Deep in a state Senate budget that slashes jobs and transfers key divisions from the N.C. environment department is a ban on new environmental, labor and farm rules that are tougher than federal standards.
The prohibition echoes a 1970s-era measure that legislators eventually repealed. Now as then, it pits business against environmentalists in a fight over whether the regulations impede economic growth or protect the public.
The Senate proposal follows regulatory-reform hearings the legislature's new Republican majority held around the state this spring. The hearings convened as the state struggles to rebound from 9.7 percent unemployment and steep budget shortfalls.
N.C. Chamber President Lew Ebert calls the proposal "preemptive medicine" that would create the regulatory predictability and stability that businesses crave. Ebert said North Carolina created 15,000 state rules over the past decade.
"It's a chance to deal with a big concern and say we're ready to do business," he said.
ChiefExecutive.net and Forbes.com, however, already rank North Carolina's business-friendly climate second- and third-best in the country.
"In the end the companies that are here create jobs. The studies don't," Ebert said.
Environmental advocates say the move would leave the state at the mercy of one-size-fits-all federal regulations that often ignore local problems.

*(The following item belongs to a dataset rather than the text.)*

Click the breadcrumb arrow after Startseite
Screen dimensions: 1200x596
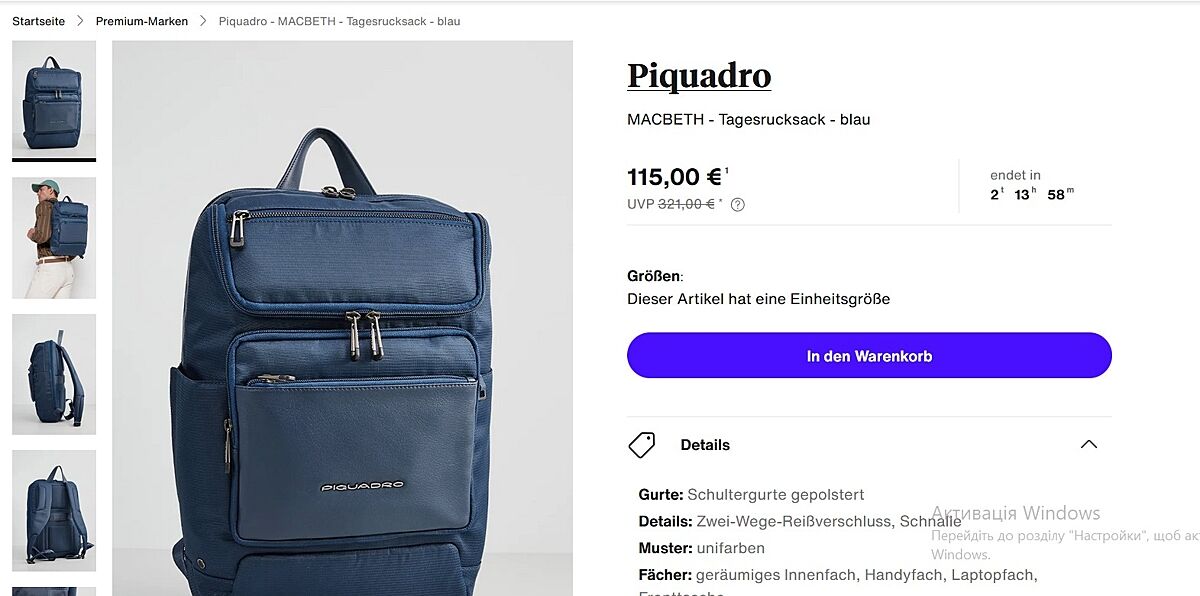[81, 21]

"We would be prohibited from looking out for North Carolina's best interests in deciding what we need in the way of environmental protection," said state Sierra Club director Molly Diggins.
The new proposal would keep the environment, labor and agriculture departments from adopting state rules more restrictive than similar federal standards. It allows some exceptions, such as for "unforeseen threats" or court orders, and would not preclude the legislature from acting.

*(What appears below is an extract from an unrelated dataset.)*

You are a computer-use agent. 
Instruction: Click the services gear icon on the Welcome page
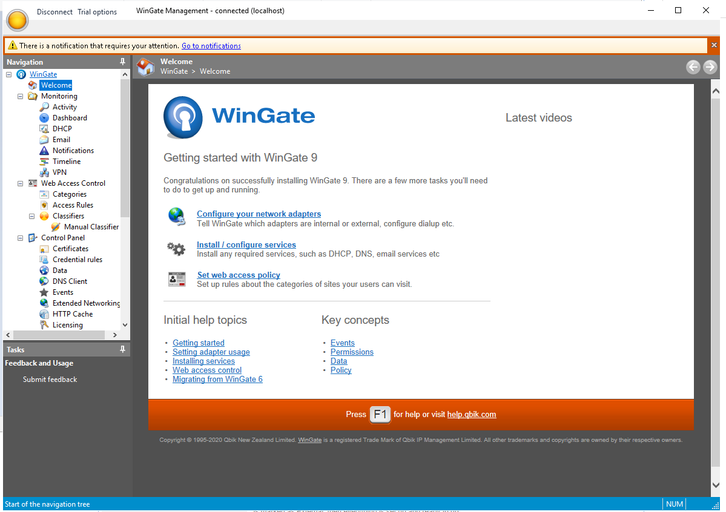(x=176, y=249)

New rules with no federal parallel would have to undergo cost-benefit studies to prove their worth.
Decades ago, the business-supported Hardison Amendments, named for a former state legislator, also prevented the state from enacting stronger environmental standards than the federal government. They were repealed in 1991.

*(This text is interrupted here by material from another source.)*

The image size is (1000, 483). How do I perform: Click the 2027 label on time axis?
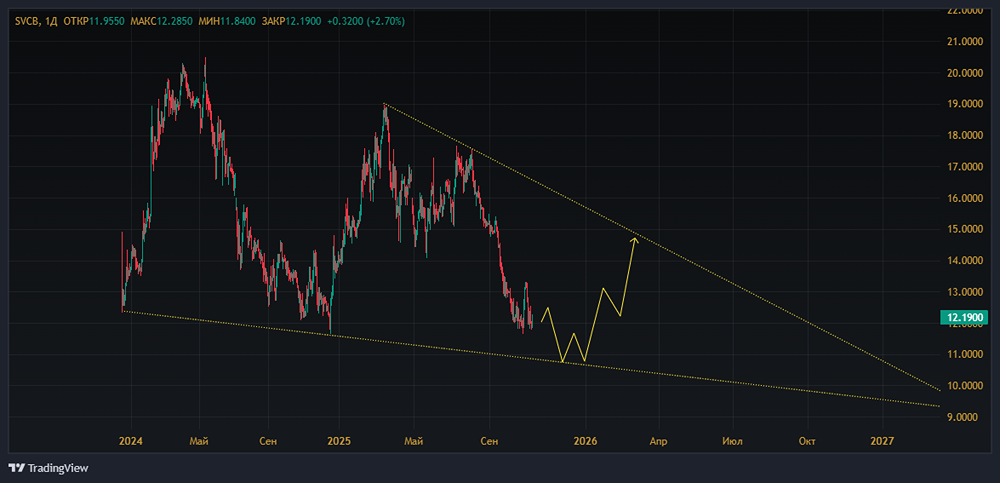tap(882, 441)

Even so, the state Manufacturers & Chemical Industry Council, which represents some of the largest N.C. industries, says the new proposal would stabilize the regulatory environment and boost the jobs picture.
Such measures bubble up in states across the nation, said Steve Brown, executive director of the Environmental Council of the States, a national group of environmental agency leaders.
"From time to time, these bills are a way for the public to say 'enough is enough,'" he said. "But for public policy, they're more for show than for reality."
The problem, he said, is that states give up local control.
State rules are intended to address local and regional matters to which broader federal regulations don't apply - hog farm odors, groundwater standards or open burning, for instance, in North Carolina.
The two often overlap. But in some cases the state and federal governments take different regulatory approaches.
North Carolina, for example, regulates 97 toxic air pollutants to the 187 that the Environmental Protection Agency oversees. EPA prescribes pollution-control technology for broad industry sectors.
The state, in contrast, takes the extra step of applying health-based standards meant to ensure that toxic emissions are within safe limits at individual plant boundaries.
State agencies share legislators' frustration with regulations, Brown said. Typical state environmental budgets haven't risen since 2004 despite a growing workload, including new federal regulations that states have to adopt.
The N.C. Department of Environment and Natural Resources is likely to see heavy job cuts under any budget scenario. The state House would cut 206 jobs in 2011-12, the Senate 132, Gov. Bev Perdue 101.
The House and Senate budgets abolish the department's environmental health division, moving its functions elsewhere, and transfer its forestry division to the agriculture department. The Senate would also move the soil and water conservation division to agriculture.
Other environmental programs also are facing the knife.
The Clean Water Management Trust Fund, the state's largest pool of conservation money and entitled by statute to $100 million a year, would be cut to a $10 million appropriation under the House and $12.5 million by the Senate. Perdue would hold it at $50 million.
The N.C. legislature's joint committee on regulatory reform held hearings in Charlotte and five other cities. Its chairman, Sen. David Rouzer, R-Johnston, couldn't be reached.
Written comments to the committee, not including form letters, ran 2 to 1 in favor of reform, according to tallies distributed by staff members.
The Sierra Club says it counted 350 speakers at the hearings, of which it said 162 people voiced support for regulations and 129 objected.
Perdue's administration has tacitly acknowledged the chafing over state rules.
Early in this year's legislative session, the governor signed a moratorium on most new regulations that carry $500,000 a year or more in compliance costs. This month the environment department created a program to help small businesses and individuals get state permits and obey them.
"Our programs are generally trying to work with people to get the problems fixed" rather than fine violators, said Robin Smith, an assistant secretary of environment.